* THE INPUT:
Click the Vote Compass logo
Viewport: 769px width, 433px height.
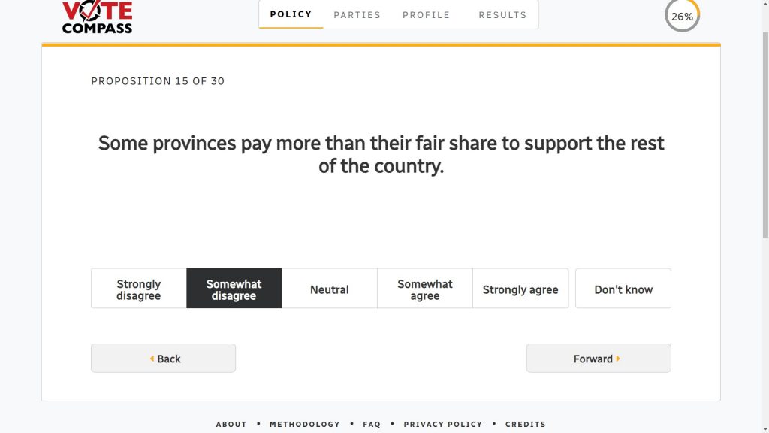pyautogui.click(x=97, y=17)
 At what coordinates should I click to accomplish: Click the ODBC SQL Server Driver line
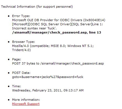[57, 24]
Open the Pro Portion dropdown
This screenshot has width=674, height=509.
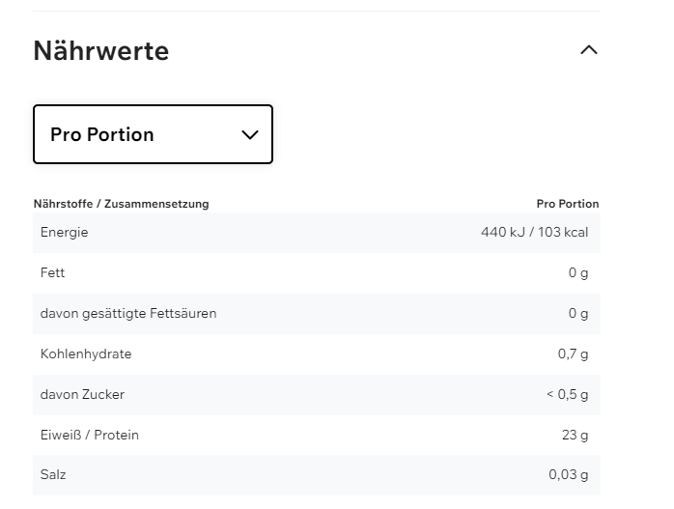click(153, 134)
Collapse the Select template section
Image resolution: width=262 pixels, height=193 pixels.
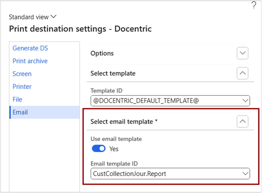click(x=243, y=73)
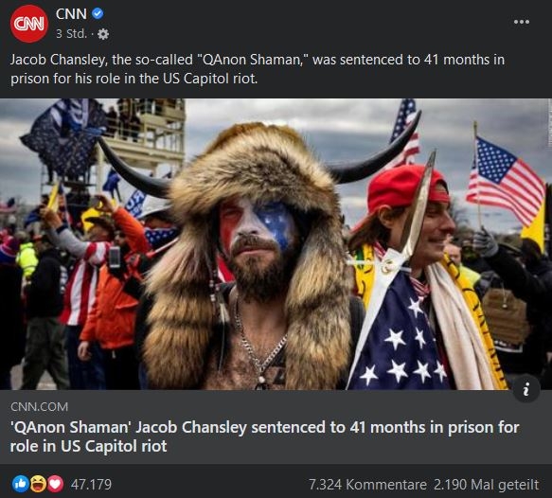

* PROBLEM TO WORK ON:
Any picture in the listing above gets left out; output the rest exactly.

* RESPONSE BOX:
Click the Vote Compass logo
Viewport: 769px width, 433px height.
pyautogui.click(x=97, y=17)
 At what coordinates should I click to accomplish: Click the ODBC SQL Server Driver line
[57, 24]
Open the Pro Portion dropdown
This screenshot has width=674, height=509.
click(153, 134)
Collapse the Select template section
Image resolution: width=262 pixels, height=193 pixels.
click(x=243, y=73)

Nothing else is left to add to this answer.